# Legal value of a MOU



## pleb2013 (Nov 6, 2013)

I have signed an MOU with a buyer for my apartment but the sale does not seem to be proceeding.
The buyer seems to keep delaying things he hasn't even had the valuation done by the bank in three weeks.
I can't afford to wait forever as the MOU only really becomes enforceable by me once the valuation is agreed to by his bank.
I have not paid 10% deposit but buyer has.
I don't want his money but wanted to know my obligation in this case - do I have to wait till MOU expires ?

Am I tied to this buyer until he decides to progress ?


----------



## cautious_mover (Dec 9, 2009)

I think the old school systems are in play here whereby anything that is signed and on paper is a legal binding document in the eyes of the law. Cant you just call the buyer and ask him simply if he intends to buy or not? I would have thought that would at least give you some indication as to where you stand.


----------



## sammylou (Oct 29, 2012)

i think cautious mover may be right. personally, i'd just confront him about it. if three weeks have already passed, how much time is actually left? did you not also add the clause that both parties must do their due diligence in a timely manner otherwise they aren't fulfilling their end of the contract?

we also added a clause stating that if either buyer or seller bowed out of the sale [or failed to do what needed to be done by the expiry date] then there was a penalty to be paid for terminating the sale. 

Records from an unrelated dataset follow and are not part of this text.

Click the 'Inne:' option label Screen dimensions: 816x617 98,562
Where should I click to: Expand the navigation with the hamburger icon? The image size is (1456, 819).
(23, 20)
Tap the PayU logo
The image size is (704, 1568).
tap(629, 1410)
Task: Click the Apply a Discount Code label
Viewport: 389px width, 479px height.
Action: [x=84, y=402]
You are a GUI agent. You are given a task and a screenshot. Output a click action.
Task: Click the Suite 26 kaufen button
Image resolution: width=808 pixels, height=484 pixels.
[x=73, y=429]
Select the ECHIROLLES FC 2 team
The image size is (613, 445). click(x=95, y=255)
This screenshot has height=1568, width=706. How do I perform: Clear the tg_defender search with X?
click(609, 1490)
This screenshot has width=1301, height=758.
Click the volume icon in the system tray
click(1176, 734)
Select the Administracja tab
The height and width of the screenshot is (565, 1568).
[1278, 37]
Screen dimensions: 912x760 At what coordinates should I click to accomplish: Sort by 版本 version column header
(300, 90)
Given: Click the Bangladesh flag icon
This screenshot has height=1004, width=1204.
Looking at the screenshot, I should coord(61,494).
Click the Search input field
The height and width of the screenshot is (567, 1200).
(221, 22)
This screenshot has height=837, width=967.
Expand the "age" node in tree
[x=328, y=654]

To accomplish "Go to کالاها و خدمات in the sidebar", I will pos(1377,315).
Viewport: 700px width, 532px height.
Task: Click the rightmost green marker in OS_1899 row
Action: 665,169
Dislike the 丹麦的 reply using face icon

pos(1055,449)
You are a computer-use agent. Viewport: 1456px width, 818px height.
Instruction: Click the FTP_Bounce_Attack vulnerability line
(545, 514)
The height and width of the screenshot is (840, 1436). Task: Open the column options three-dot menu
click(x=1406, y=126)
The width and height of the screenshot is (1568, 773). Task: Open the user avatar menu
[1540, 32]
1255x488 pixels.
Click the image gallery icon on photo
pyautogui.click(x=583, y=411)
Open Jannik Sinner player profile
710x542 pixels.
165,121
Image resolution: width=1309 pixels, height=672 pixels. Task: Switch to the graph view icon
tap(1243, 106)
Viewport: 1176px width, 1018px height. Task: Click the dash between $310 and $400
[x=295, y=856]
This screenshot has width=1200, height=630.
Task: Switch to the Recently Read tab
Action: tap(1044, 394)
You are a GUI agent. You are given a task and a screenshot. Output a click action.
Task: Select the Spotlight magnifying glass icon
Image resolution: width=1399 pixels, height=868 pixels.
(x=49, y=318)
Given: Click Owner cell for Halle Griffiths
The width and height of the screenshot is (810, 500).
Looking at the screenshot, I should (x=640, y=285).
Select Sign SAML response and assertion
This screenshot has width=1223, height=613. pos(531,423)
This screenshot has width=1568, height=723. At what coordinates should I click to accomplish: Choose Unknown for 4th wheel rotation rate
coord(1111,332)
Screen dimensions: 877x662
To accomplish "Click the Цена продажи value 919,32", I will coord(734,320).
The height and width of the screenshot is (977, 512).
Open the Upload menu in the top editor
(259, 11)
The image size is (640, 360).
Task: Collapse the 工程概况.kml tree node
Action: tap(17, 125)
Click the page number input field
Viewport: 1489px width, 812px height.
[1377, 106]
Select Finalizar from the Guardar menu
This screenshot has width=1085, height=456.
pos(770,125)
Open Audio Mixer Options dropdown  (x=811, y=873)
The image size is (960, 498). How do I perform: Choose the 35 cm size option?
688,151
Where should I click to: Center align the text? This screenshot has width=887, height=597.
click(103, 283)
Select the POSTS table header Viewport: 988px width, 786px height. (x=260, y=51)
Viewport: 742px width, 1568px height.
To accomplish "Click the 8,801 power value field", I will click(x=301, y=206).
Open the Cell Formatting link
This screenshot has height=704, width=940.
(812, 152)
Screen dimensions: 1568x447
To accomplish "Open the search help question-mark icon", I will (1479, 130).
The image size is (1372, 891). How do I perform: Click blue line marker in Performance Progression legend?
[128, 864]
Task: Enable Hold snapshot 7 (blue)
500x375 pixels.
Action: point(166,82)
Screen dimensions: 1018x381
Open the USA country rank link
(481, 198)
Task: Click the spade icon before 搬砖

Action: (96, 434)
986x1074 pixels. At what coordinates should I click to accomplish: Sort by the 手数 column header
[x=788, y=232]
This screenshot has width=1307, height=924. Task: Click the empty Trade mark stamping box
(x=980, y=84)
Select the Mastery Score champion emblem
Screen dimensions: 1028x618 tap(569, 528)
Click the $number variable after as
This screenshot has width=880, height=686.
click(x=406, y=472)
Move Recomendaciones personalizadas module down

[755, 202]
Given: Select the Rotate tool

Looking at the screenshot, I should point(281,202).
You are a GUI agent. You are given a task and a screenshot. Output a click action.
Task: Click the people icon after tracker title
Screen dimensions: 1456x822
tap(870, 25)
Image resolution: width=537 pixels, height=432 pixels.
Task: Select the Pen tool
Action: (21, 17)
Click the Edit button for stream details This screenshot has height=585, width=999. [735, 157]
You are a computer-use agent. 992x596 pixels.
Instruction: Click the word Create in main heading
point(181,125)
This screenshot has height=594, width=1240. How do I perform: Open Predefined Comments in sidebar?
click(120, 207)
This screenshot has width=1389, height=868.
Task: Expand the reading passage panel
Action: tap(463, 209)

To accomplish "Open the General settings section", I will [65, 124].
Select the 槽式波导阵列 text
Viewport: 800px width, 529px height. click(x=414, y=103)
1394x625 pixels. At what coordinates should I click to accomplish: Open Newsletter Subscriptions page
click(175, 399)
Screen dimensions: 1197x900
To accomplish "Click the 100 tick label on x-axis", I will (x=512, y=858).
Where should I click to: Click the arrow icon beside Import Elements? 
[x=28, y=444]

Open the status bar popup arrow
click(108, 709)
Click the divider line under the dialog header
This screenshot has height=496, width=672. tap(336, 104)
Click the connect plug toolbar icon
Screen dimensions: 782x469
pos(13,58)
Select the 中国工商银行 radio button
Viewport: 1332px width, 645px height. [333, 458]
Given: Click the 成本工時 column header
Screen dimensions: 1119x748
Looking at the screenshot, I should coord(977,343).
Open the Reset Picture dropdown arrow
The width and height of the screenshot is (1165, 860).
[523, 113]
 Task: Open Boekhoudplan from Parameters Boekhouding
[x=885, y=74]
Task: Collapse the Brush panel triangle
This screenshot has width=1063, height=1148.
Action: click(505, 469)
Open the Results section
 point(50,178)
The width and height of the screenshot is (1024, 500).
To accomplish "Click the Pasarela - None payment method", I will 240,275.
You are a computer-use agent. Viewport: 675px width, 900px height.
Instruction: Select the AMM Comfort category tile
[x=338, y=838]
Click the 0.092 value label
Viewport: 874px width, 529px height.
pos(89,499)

do you have anything like that going for you?


----------



## saraswat (Apr 28, 2012)

Is the MOU notarized by the courts ?


----------



## pleb2013 (Nov 6, 2013)

saraswat said:


> Is the MOU notarized by the courts ?


No, I just sent a scan copy to the broker of signed sale agreement with addendum referring to valuation.
I don't want to enforce any penalty, just want to cancel or ignore the agreement.
I can't speak to the buyer direct, I'm having to deal with broker only who comes up with one excuse after another.


----------



## LongLiveDubai (Dec 1, 2011)

Standard MOUs are 4 weeks. Keep all communications in writing with your broker. Let him know on advance that you won't be extending the MOU as the delay, as you say, is not for any legitimate reasons.


----------